***** Excerpted records *****

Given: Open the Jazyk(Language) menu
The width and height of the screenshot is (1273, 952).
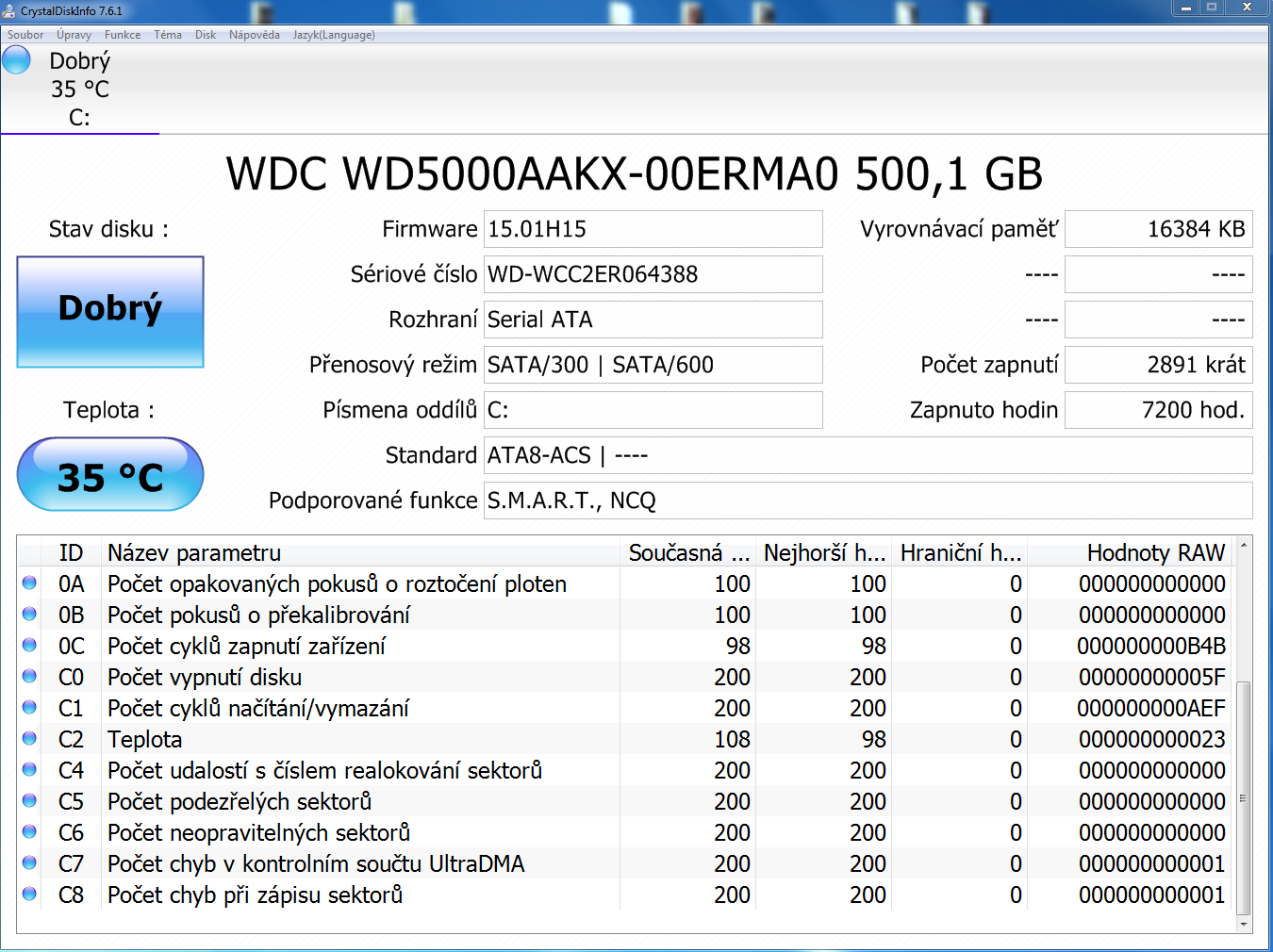Looking at the screenshot, I should coord(334,35).
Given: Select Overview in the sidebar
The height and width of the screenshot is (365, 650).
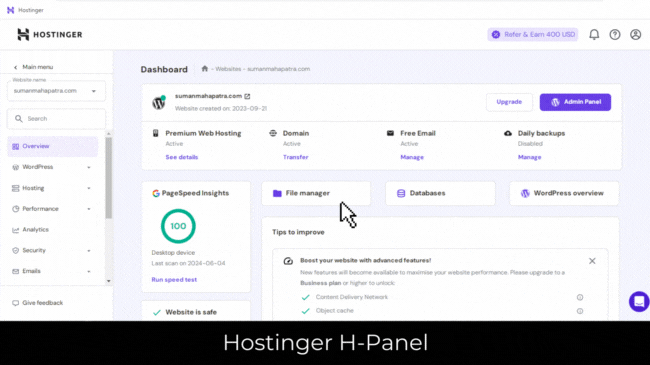Looking at the screenshot, I should click(52, 146).
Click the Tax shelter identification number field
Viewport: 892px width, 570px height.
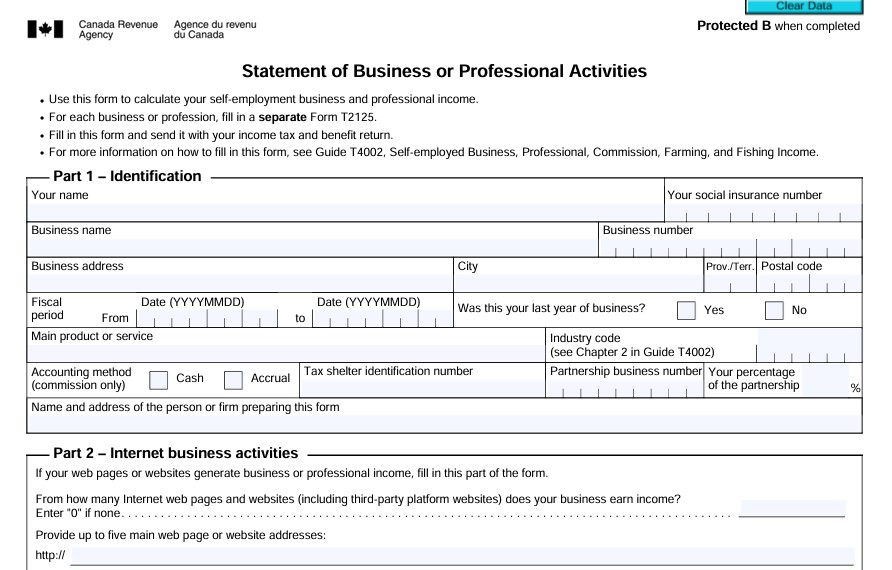click(420, 389)
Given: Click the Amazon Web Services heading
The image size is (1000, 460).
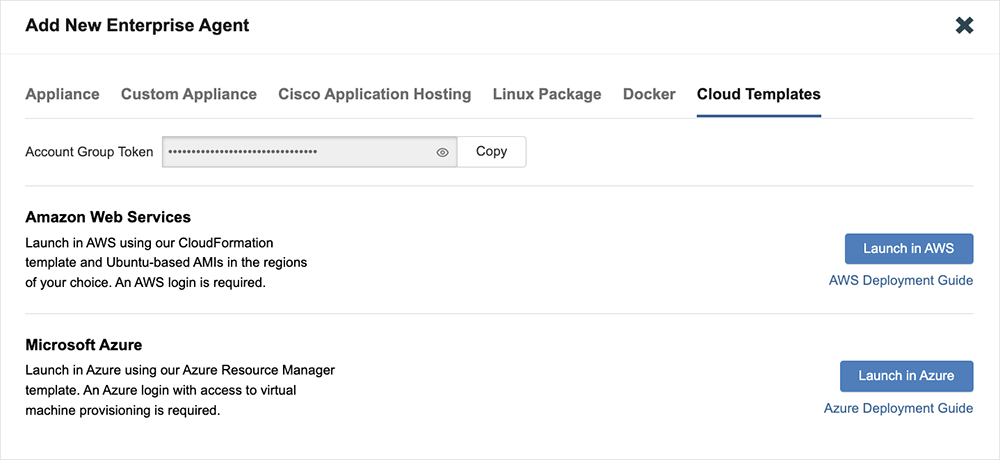Looking at the screenshot, I should (x=108, y=217).
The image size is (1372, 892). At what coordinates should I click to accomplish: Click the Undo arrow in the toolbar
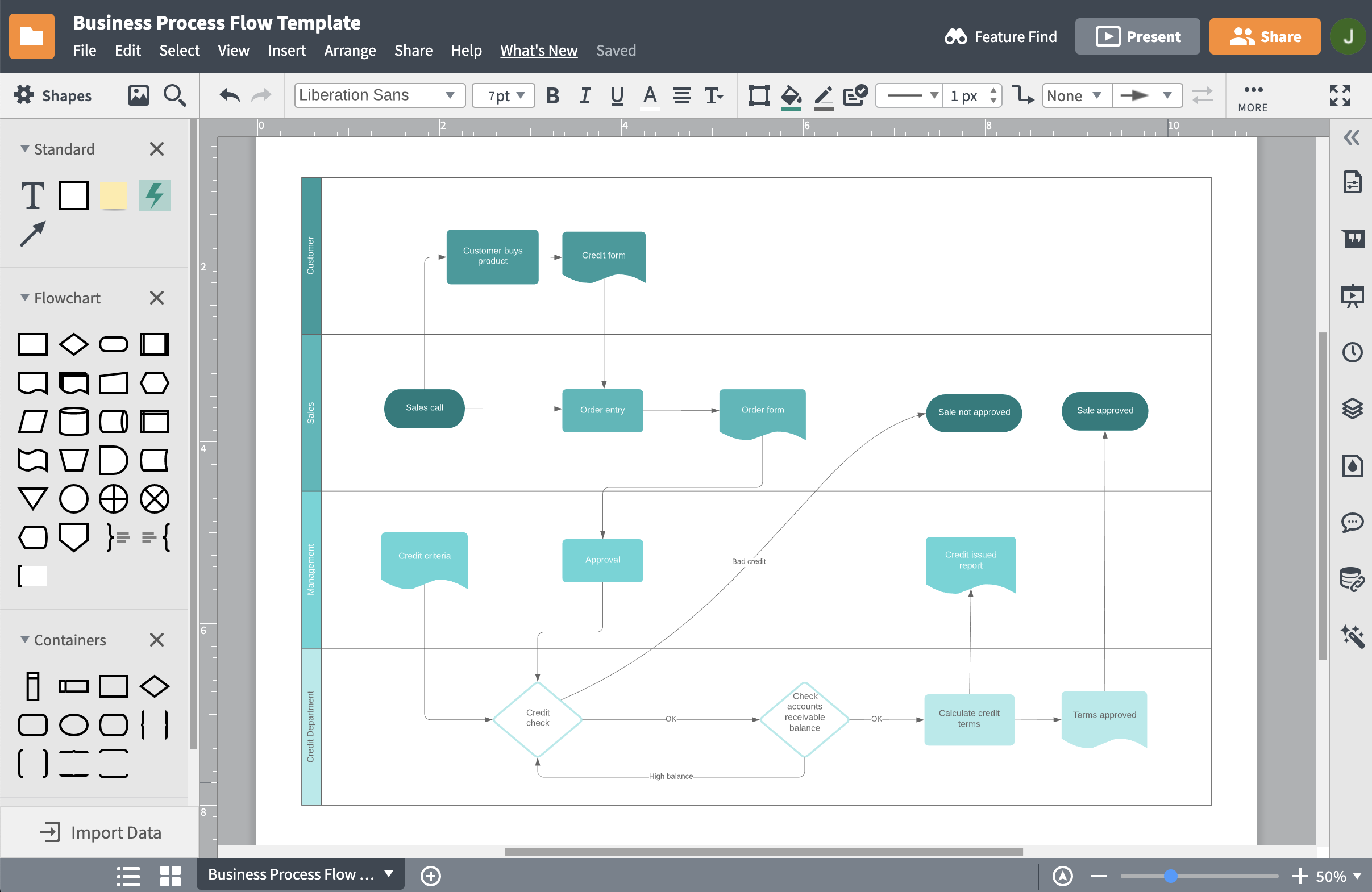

*****

- Exercise instructions
Reproduce every line of the material above word for word, leaving out the pictures.

- Solution to this problem
Given: Open the Jazyk(Language) menu
The width and height of the screenshot is (1273, 952).
Looking at the screenshot, I should coord(334,35).
Given: Select Overview in the sidebar
The height and width of the screenshot is (365, 650).
Looking at the screenshot, I should click(52, 146).
Click the Tax shelter identification number field
Viewport: 892px width, 570px height.
click(420, 389)
Given: Click the Amazon Web Services heading
The image size is (1000, 460).
Looking at the screenshot, I should (x=108, y=217).
The image size is (1372, 892). At what coordinates should I click to accomplish: Click the Undo arrow in the toolbar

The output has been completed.